You have to use bold fonts, and the bold type within those fonts.
Try to stay away from those w/excessive curves.
The client ought to need no convincing now.
Re: Pixelating fonts (July 02, 2008 03:06AM) Charles Q
Any thin graphic looks awful.

Be it a font or an outline on something it's far worse/noticeable on bright things. So I'm guessing your text was white.

If they really love the font then I'd suggest making it larger, playing with alternative colours, adding a soft drop shadow.
Make sure you preview everything on a domestic CRT monitor. Or "punter-vision" as it's known round these parts.
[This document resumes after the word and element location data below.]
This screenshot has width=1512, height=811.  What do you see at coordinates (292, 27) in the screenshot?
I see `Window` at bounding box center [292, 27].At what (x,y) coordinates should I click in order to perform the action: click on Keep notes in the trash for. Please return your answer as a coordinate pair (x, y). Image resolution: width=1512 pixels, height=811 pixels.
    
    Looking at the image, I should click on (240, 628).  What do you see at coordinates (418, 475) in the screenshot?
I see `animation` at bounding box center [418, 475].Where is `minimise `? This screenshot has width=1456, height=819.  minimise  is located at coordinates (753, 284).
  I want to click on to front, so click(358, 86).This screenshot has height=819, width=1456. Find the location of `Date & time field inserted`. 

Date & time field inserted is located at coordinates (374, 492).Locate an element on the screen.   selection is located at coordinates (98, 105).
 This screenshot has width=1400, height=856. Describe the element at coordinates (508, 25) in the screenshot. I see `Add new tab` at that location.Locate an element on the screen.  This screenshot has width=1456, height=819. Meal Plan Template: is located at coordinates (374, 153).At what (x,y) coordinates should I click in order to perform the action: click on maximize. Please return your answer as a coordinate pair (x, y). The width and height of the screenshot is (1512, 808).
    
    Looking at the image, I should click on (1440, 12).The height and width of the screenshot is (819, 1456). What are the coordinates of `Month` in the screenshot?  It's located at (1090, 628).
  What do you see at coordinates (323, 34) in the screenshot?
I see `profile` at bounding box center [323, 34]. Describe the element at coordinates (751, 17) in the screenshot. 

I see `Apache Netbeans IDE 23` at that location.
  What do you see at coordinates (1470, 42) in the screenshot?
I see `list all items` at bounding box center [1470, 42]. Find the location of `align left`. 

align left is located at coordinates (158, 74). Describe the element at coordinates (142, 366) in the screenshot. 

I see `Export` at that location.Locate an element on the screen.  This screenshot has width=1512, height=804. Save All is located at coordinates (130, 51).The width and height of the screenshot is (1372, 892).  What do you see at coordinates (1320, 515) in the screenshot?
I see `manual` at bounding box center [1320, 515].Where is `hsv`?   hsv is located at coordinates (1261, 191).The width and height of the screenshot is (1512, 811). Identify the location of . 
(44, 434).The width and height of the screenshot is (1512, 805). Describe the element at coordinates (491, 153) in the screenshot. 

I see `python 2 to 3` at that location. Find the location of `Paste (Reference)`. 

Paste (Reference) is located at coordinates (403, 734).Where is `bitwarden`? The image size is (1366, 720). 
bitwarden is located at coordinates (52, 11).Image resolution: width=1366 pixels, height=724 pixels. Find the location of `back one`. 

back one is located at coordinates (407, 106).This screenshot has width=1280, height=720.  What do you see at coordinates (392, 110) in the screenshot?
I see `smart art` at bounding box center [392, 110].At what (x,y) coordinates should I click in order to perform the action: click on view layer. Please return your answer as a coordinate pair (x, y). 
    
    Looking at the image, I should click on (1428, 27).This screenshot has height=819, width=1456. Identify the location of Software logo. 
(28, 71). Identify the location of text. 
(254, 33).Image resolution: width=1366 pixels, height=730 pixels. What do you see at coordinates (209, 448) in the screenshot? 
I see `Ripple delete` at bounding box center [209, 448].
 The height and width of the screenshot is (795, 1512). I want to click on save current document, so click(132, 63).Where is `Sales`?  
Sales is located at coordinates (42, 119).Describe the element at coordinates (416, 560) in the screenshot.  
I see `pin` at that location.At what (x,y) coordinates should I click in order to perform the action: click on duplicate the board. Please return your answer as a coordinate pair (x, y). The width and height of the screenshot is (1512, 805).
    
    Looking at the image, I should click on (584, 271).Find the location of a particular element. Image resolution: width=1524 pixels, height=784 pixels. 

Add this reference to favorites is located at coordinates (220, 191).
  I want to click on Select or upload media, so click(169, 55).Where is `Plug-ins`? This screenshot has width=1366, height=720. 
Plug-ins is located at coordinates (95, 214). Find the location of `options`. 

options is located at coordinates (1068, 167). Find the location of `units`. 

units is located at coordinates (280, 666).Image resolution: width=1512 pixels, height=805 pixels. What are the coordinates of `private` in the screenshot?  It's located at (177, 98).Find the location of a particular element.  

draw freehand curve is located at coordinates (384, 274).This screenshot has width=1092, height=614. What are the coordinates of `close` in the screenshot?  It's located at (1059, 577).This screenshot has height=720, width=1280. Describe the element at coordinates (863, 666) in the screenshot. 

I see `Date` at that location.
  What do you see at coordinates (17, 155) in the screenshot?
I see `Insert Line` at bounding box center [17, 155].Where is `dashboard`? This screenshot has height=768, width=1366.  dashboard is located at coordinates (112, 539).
Incidentally, thin things generally look pixely but shot footage is helped by a certain amount of movement blurring. Think of a stripy shirt or railings. These suffer terribly from "moiré" (Google it), which is where they buzz and zing. ("Never wear spots or stripes on TV")

Sometimes I have my graphics made in AE and have the motion blur turned on and an interlaced quicktime exported rather than my traditional tiff sequence. But I work mostly in SD PAL.